[FLINK-38444][table] Join unique keys should not contain null values #27090

gustavodemorais · 2025-10-08T22:23:23Z

What is the purpose of the change

The planner currently considers the union of both the unique and upsert keys from the left and from the right to be a valid resulting upsert key.

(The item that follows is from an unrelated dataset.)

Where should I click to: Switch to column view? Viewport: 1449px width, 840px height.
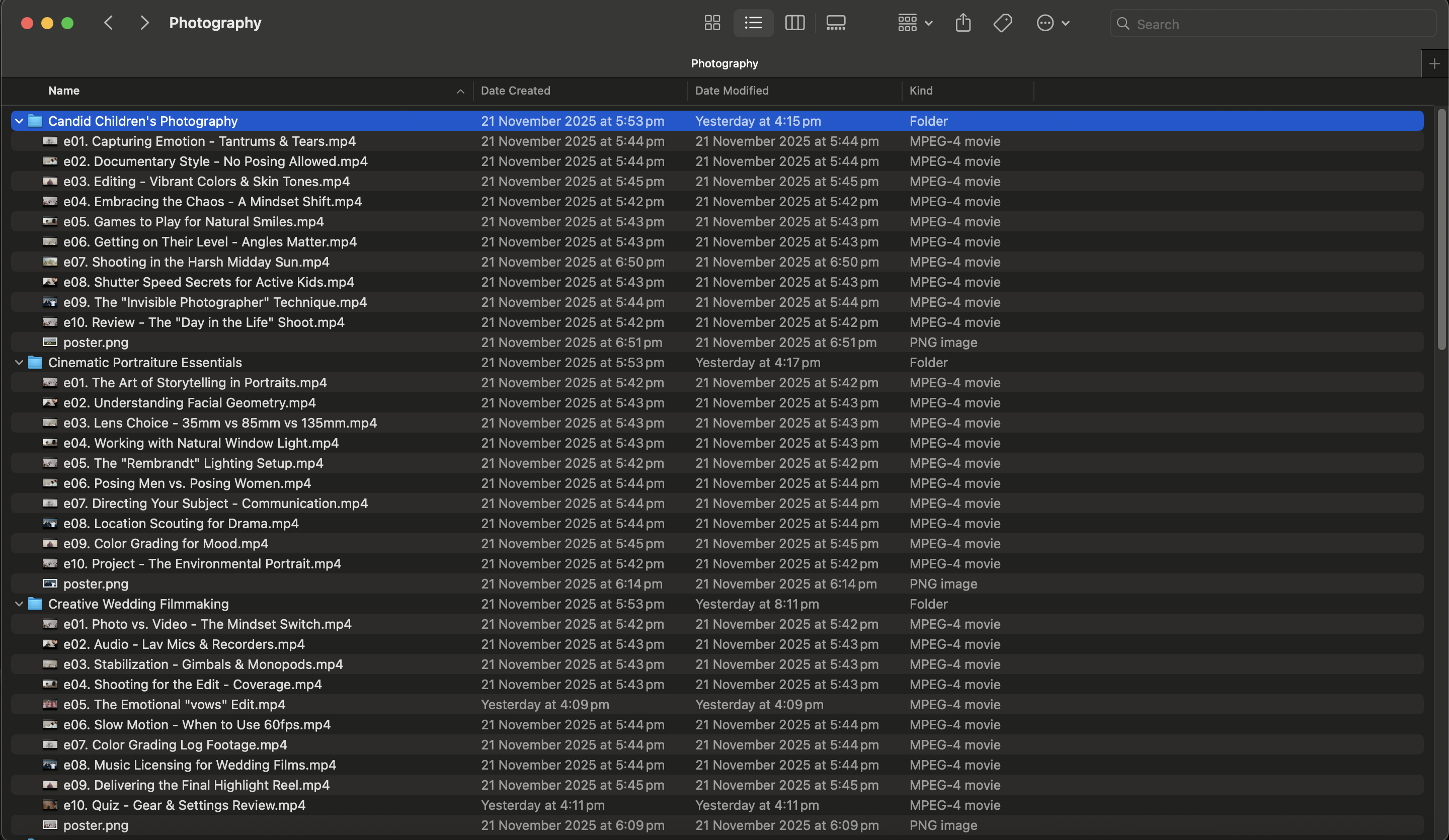tap(794, 23)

That's true for inner joins but for left/right/full joins that leads to a resulting unique key that contains columns that can be null, which is not valid.

Brief change log

Check for null generating columns when creating superset of unique keys

Verifying this change

Adjusted existing tests

Does this pull request potentially affect one of the following parts:

Dependencies (does it add or upgrade a dependency): (no)
The public API, i.e., is any changed class annotated with @Public(Evolving): (no)
The serializers: (no)
The runtime per-record code paths (performance sensitive): (no)
Anything that affects deployment or recovery: JobManager (and its components), Checkpointing, Kubernetes/Yarn, ZooKeeper: (no)
The S3 file system connector: (no)

Documentation

Does this pull request introduce a new feature? (no)
If yes, how is the feature documented? (not applicable)

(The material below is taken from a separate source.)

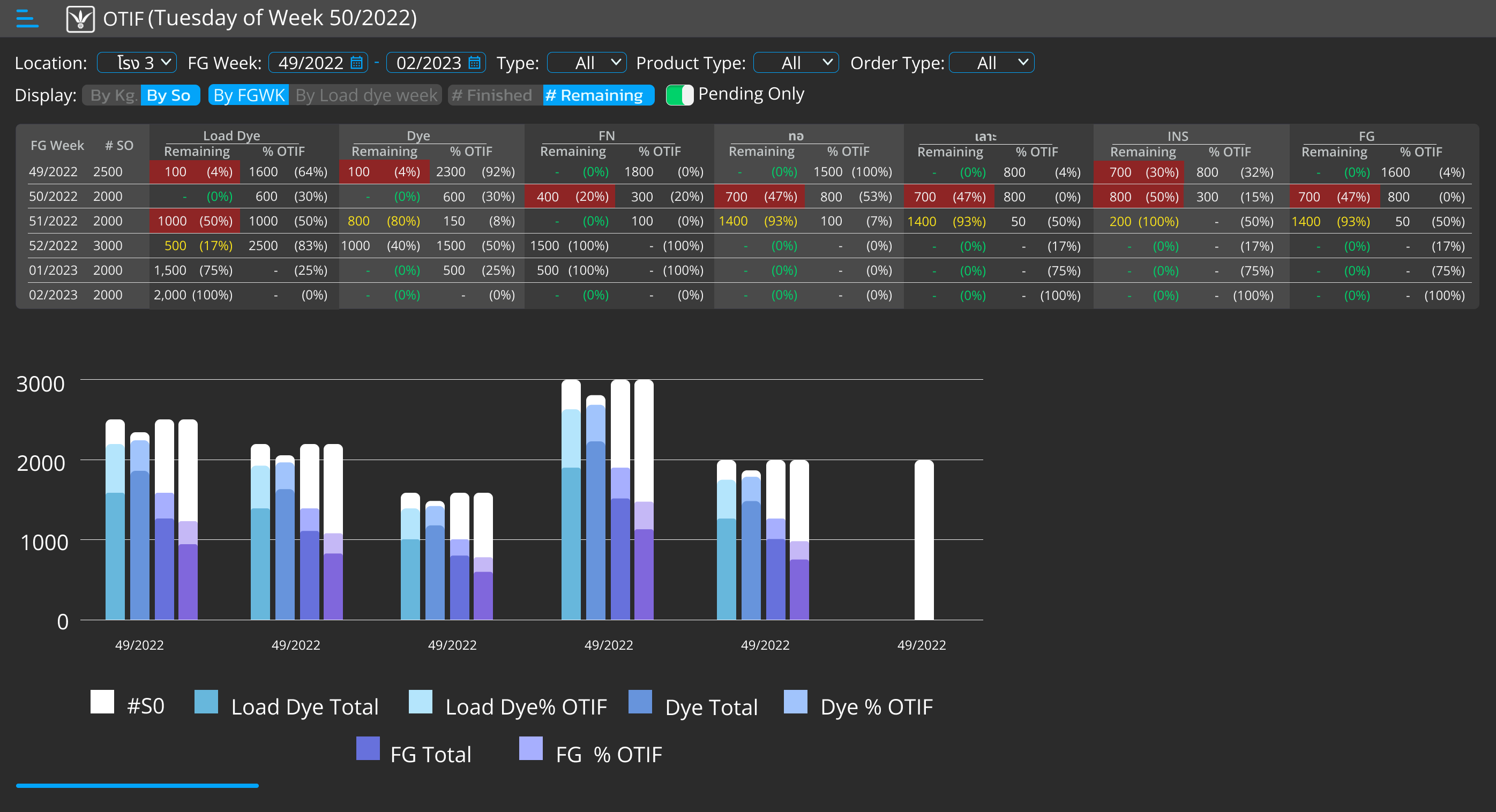Image resolution: width=1496 pixels, height=812 pixels.
Task: Click the Load Dye Total legend swatch
Action: pyautogui.click(x=206, y=701)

flinkbot · 2025-10-08T22:30:38Z

CI report:

1a80731 Azure: FAILURE

Bot commands

The @flinkbot bot supports the following commands:

@flinkbot run azure re-run the last Azure build

davidradl · 2025-10-09T09:30:53Z

...r/src/test/scala/org/apache/flink/table/planner/plan/metadata/FlinkRelMdUpsertKeysTest.scala

-    assertEquals(
-      toBitSet(Array(1), Array(1, 5), Array(1, 5, 6)),
-      mq.getUpsertKeys(logicalLeftJoinOnUniqueKeys).toSet)
+    assertEquals(toBitSet(Array(1)), mq.getUpsertKeys(logicalLeftJoinOnUniqueKeys).toSet)


Am i missing something, I do not see tests for nulls on each side?

The above is the test: 5, and 6 were columns coming from the right side of the join. So they can't be included in unique keys adn that's why "Array(1, 5), Array(1, 5, 6)" were remove as possible unique keys.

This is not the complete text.